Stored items

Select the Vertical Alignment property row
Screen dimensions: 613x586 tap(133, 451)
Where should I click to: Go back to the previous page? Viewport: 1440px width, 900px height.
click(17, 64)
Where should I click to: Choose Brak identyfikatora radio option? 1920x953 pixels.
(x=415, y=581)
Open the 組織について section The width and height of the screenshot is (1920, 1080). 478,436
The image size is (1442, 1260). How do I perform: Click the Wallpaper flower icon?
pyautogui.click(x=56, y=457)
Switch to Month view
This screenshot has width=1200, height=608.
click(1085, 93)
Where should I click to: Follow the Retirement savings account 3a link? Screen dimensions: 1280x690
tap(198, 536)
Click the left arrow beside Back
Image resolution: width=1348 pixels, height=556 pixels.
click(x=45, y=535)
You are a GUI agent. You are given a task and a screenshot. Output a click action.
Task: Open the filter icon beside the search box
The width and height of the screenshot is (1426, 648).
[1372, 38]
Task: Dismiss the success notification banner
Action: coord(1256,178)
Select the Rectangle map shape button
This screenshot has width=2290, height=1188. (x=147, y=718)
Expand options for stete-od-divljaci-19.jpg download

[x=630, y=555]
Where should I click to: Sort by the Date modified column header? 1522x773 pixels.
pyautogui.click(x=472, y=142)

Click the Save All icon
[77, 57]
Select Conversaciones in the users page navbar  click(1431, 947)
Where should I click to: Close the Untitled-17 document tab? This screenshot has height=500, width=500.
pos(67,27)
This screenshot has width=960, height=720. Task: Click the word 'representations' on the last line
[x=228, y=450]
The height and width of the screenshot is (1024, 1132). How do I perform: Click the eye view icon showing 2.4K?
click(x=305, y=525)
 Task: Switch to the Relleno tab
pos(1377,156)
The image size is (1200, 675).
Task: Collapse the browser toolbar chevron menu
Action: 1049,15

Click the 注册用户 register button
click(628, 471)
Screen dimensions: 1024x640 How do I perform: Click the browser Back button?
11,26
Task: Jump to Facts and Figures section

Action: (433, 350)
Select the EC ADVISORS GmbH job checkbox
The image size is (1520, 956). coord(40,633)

## TASK TO COMPLETE
Of the entries above, how many lines hold the word "Open"? Give back only that number.

## ANSWER BELOW
2